In November, there was a public outcry over a video that went viral showing three Egyptian teenagers bullying a schoolboy from South Sudan.
In the video, taken by mobile phone, the teenagers block the boy’s way, laughing and making fun of his appearance before trying to take his backpack. In the aftermath, police detained the teenagers for a day before their families reached a settlement with the family of the South Sudanese boy, John Manuth.
Weeks later, Egypt’s President Abdel-Fattah el-Sissi hosted Manuth at a youth forum in the Egyptian resort of Sharm el-Sheikh and made a rare high-level acknowledgement of the problem.
“They are our guests and negative treatment is not acceptable and not allowed,” el-Sissi told the audience.
In 2018, a court sentenced to seven years in prison a man who was known to harass refugees and who beat to death a South Sudanese teacher who had worked in a community-run school for refugees in Cairo.
Refugees and rights workers say the country still has a long way to go.
Reported cases of sexual and gender-based violence against migrants has increased in recent months, according to the IOM. Women and girls are the most effected, but so are vulnerable men and young boys, said Shirley De Leon, a project development officer at the organization. She said that could in part be because of Egypt’s economic strains — “challenges remain and are exacerbated by inflation, eroded income and high youth unemployment.”
Most migrants live in crowded poorer neighborhoods, where they form insular communities in small, packed apartment buildings. The idea is to protect families and vulnerable new arrivals from abuses.
Racism has roots in Egyptian society. For centuries, Egypt was colonized by Arab, Turkish and European imperial powers. Lighter skin was identified with the elite. Darker-complexioned Egyptians and sub-Saharan Africans have been portrayed as doormen, waiters, and cleaners in films for decades. Some Egyptians still unabashedly address people by their skin color, calling them “black,” “dark,” or “chocolate.” Historically, many have preferred to think of themselves as Arab, rather than African.

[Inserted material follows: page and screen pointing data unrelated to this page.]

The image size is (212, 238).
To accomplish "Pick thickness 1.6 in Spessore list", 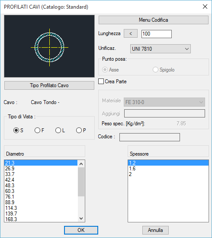I will 168,169.
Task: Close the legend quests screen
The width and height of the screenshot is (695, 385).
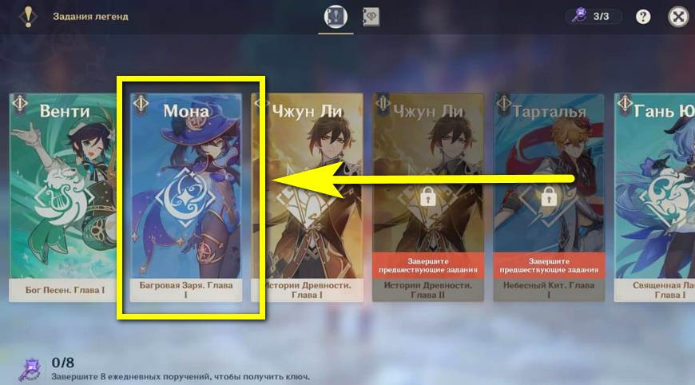Action: (x=678, y=17)
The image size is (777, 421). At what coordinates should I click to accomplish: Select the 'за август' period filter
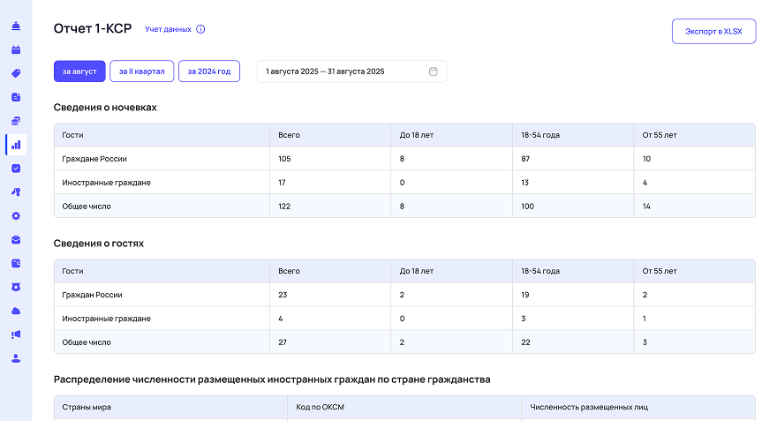(x=79, y=71)
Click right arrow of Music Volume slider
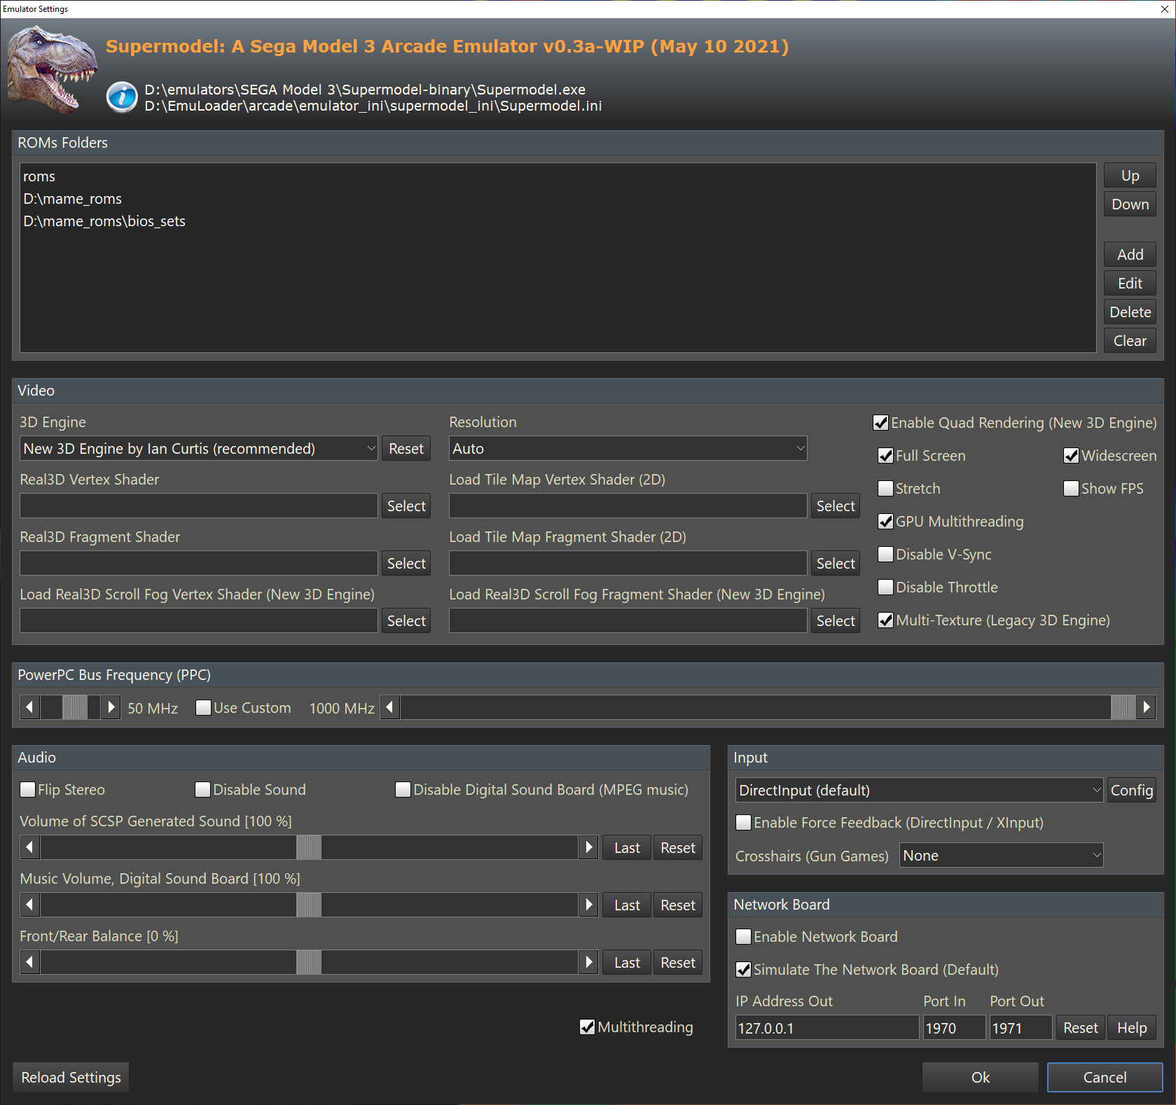This screenshot has width=1176, height=1105. (588, 905)
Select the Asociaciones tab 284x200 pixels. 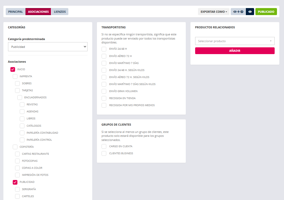(x=38, y=12)
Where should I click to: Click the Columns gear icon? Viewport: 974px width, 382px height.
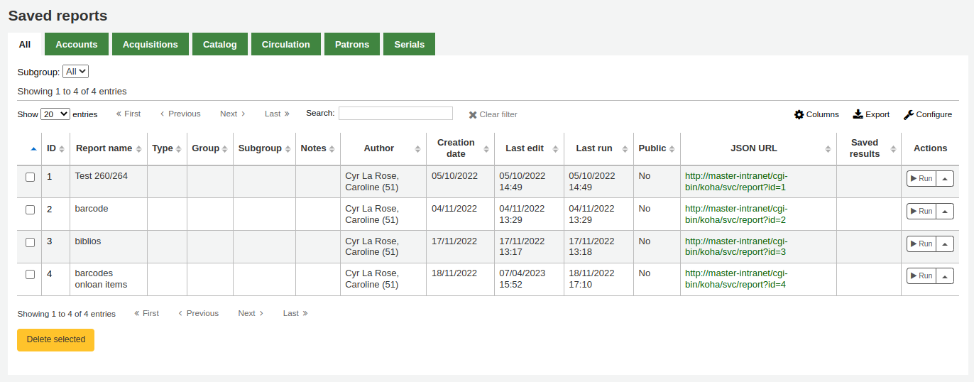[x=799, y=114]
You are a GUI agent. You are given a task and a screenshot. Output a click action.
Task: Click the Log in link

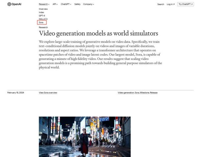click(170, 4)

Attia Essawi, an expert on African affairs at Cairo’s al-Ahram Center for Political and Strategic Studies, says it will take a lot to break some societal beliefs.
“Authorities should be decisive, with more severe measures against racism and bullying,” he said.
But for many, reporting a crime is not an option.
Two South Sudanese women, who work as part-time house cleaners, told the AP they had been sexually assaulted by their employers. Neither of them reported the allegations to police, as one of them has not finalized her documents as a migrant in Egypt and the other feared reprisals from her attacker. For the same reasons, they spoke on condition of anonymity.
Now, they and others say they make sure to be home by nightfall, and only go out in groups.
El-Sissi has said in the past that his country doesn’t need camps for refugees, because it is welcoming and absorbs them so readily. Many sub-Saharan African migrants enter the country legally but overstay visas. Enforcement on those who stay illegally is lax, and a large number of them work in the huge informal economy as street vendors and house cleaners.
In a café frequented by migrants in a central Cairo neighborhood, Ethiopian refugee Ahmed el-Athiopi says that he came to the city five years ago to escape repression at home. He believes the only reason he has been able to keep a job is because he makes half that of an Egyptian.
For now, though, he says Cairo remains his best available option.